Şampiyon olduğumuz yılki takımdaşlık keyfini bir daha kolay kolay göremeyiz. Bir sürü toksik karakteri adam edip, klişe tabirle kolej havasına sokup, üstüne nefffis savunma yaptırmıştı. Tutmuş bir yapı üzerinde aşırı gereksiz bir şımarıklığa giderek bir çuval inciri berbat ettik. Hem hocayı kendi stilinin dışına itmek zorunda kaldık, hem de önceki sezon faydalı olan birçok mütevazı kontratlı ismi kaybettik. Tüm bu handikaplara rağmen hoca da kendi potansiyelinin altında kaldı, daha iyisi mutlaka olurdu, ona itiraz edemem elbette. Diğer yandan böyle uyumsuz ve kötü karakterlerden oluşan bir ekibi, başka bir koç ne kadar yukarıya taşıyabilirdi?
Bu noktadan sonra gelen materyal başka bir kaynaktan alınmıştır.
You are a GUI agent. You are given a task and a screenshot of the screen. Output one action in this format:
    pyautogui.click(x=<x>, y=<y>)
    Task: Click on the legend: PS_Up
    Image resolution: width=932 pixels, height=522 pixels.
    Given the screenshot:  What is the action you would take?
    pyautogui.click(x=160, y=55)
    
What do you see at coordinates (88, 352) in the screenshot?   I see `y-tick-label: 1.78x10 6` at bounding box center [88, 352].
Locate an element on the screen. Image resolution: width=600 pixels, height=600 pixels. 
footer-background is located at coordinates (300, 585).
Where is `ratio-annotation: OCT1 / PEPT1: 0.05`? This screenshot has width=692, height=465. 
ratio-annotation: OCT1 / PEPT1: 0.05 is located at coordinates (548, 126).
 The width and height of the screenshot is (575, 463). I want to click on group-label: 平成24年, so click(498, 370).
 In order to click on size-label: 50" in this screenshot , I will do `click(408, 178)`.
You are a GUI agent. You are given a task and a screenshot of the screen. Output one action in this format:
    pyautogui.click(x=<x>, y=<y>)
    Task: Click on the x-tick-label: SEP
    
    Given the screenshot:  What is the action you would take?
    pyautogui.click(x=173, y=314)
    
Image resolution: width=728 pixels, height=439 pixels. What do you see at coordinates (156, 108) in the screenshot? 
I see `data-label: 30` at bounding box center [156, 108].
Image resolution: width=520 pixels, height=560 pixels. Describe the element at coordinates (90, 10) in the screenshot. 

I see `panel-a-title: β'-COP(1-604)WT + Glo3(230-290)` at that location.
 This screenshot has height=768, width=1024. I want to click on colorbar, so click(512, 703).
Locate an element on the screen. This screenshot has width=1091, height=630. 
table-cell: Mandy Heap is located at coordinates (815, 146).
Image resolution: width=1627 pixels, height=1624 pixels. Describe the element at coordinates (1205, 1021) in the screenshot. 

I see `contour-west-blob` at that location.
O konuda da çok optimist değilim.
Her neyse, bir şekilde şartlar oluştu ve ayrılık kararının alınması gereken bir noktaya geldik. Sorunların asıl kaynağı göz ardı edildikçe, daha başka koçlar da yollanır. Bu karar haklı bir karar olabilir ama arkadaşların söylediği gibi kolaycılığa kaçan bir karar.
Ne olursa olsun Pat Riley ve Phil Jackson'dan sonra şampiyon olan ilk kişi olmak baya bir şeydir. Ben uzun vadede kendisini iyi hatırlayacağım. Teşekkürler koç.